Below is a summary of what I have so far. I'm working in ActionScript, but would appreciate insight into this problem in any language. Many thanks in advance.
dictionary // map of words with word lengths as keys and arrays of corresponding words as values
lengths // array of word lengths, sorted numerically
min = lengths[0] // minimum word length
max = lengths[lengths.length - 1] // maximum word length
line = ""
while ( line.length < 60 ) {
len = lengths[round( rand() * ( lengths.length - 1 ) )]

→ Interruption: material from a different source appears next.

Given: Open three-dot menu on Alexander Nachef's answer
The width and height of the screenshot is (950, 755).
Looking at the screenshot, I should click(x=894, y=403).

if ( dictionary[len] != null && dictionary[len].length > 0 ) {
diff = 60 - line.length // number of characters needed to complete the line
if ( line.length + len + 1 == 60 ) {
// this word will complete the line exactly
line += dictionary[len].splice(0, 1) + "\n"
}
else if ( min + max + 2 >= diff ) {
// find the two word lengths that will complete the line
// ==> this is where I'm having trouble
}
else if ( line.length + len + 1 < 60 - max ) {
// this word will fit safely, so just add it
line += dictionary[len].splice(0, 1) + " "
}
if ( dictionary[len].length == 0 ) {
// delete any empty arrays and update min and max lengths accordingly
dictionary[len] = null
delete dictionary[len]
i = lengths.indexOf( len )
if ( i >= 0 ) {
// words of this length have been depleted, so
// update lengths array to ensure that next random
// length is valid
lengths.splice( i, 1 )
}
if ( lengths.indexOf( min ) == -1 ) {
// update the min
min = lengths[0]
}
if ( lengths.indexOf( max ) == -1 ) {
// update the max
max = lengths[lengths.length - 1]
}
}
}
}
You should think of an n-letter word as being n+1 letters, because each word has either a space or return after it.

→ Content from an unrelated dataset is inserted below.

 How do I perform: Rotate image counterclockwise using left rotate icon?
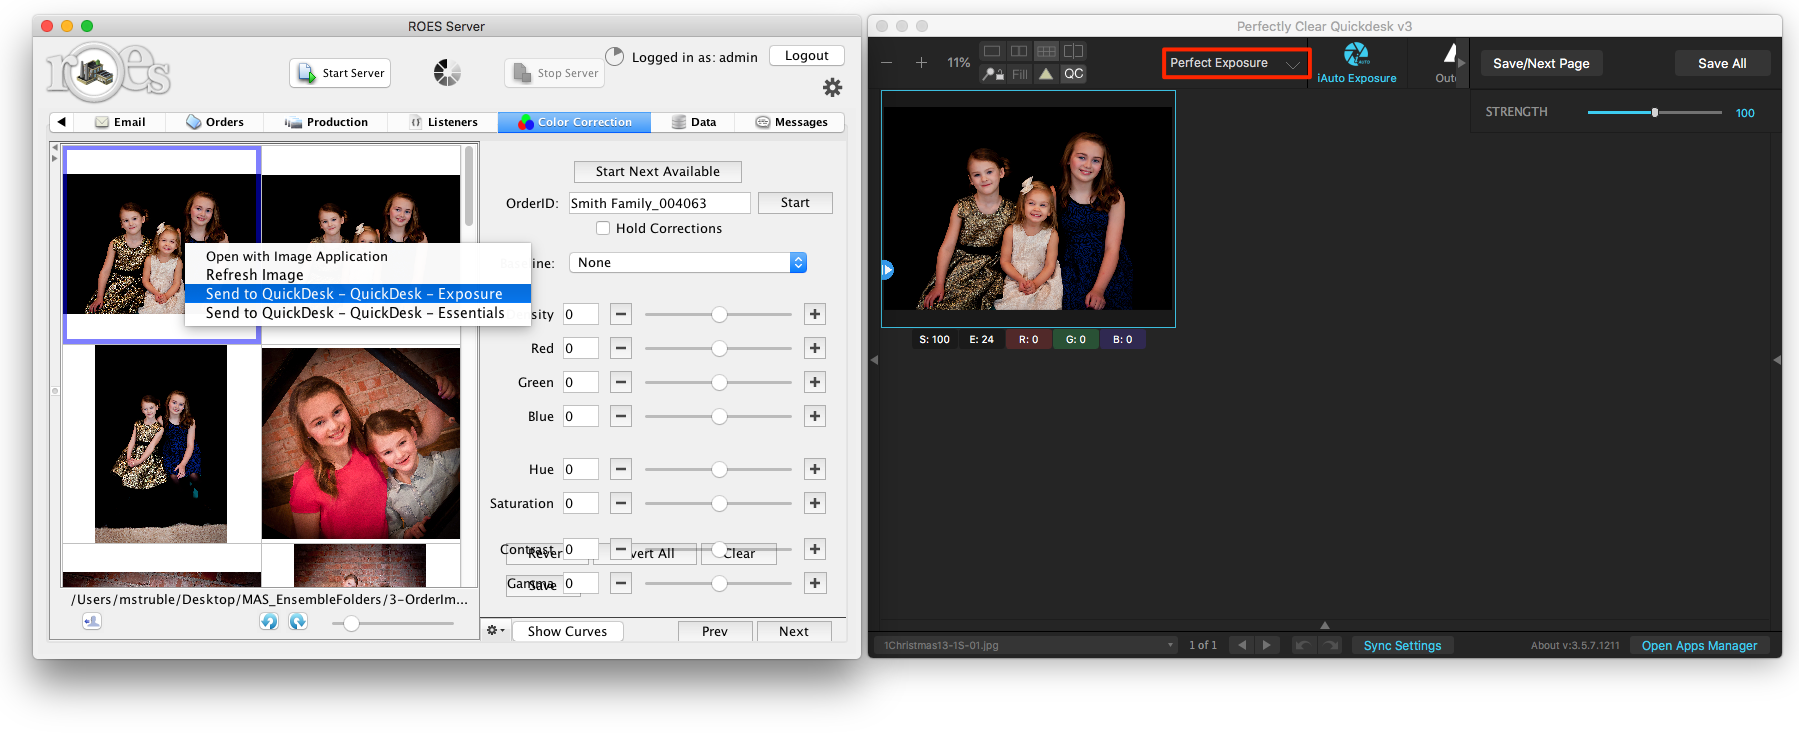pos(268,622)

Since all your words are at least 2 characters long, you don't ever want to get to a point where you have 59 characters filled in. If you get to 57, you need to pick something that is 2 letters plus the return. If you get to 58, you need a 1-letter word plus the return.
Are you trying to optimize for time? Can you have the same word multiple times? Multiple times in one line? Does it matter if your words are not uniformly distributed, e.g. a lot of lines contain "a" or "I" because those are the only one-letter words in English?
Here's the basic idea. For each line, start choosing word lengths, and keep track of the word lengths and total character count so far. As you get toward the end of the line, choose word lengths less than the number of characters you have left. (e.g. if you have 5 characters left, choose words in the range of 2-5 characters, counting the space.) If you get to 57 characters, pick a 3-letter word (counting return). If you get to 58 characters, pick a 2-letter word (counting return.)
If you want, you can shuffle the word lengths at this point, so all your lines don't end with short words. Then for each word length, pick a word of that length and plug it in.
dictionnary = Group your words by lengths (like you already do)
total_length = 0
phrase = ""
while (total_length < 60){
random_length = generate_random_number(1,8)
if (total_length + random_length > 60)
{
random_length = 60 - total_length // possibly - 1 if you cound \n and -2 if you
// append a blank anyway at the end
}
phrase += dictionnary.get_random_word_of_length(random_length) + " "
total_length += random_length + 1
}
Related
I'm trying to create a code that generates random numbers within the range 10-30 but making sure that no number is repeated. It shows "subscript out of range" on NumArray(Count) = Count when I run the code.
'Make an array of completely sorted numbers
FOR Count = 10 TO 30
NumArray(Count) = Count
NEXT Count
RANDOMIZE TIMER
FOR Count = 10 TO 30
Number = (RND * (31 - Count)) + 10
PRINT #1, NumArray(Number)
FOR Counter = Number TO 30 - Count
NumArray(Counter) = NumArray(Counter + 1)
NEXT Counter
NEXT Count
This isn't actually my code. Copied and pasted for my assignment.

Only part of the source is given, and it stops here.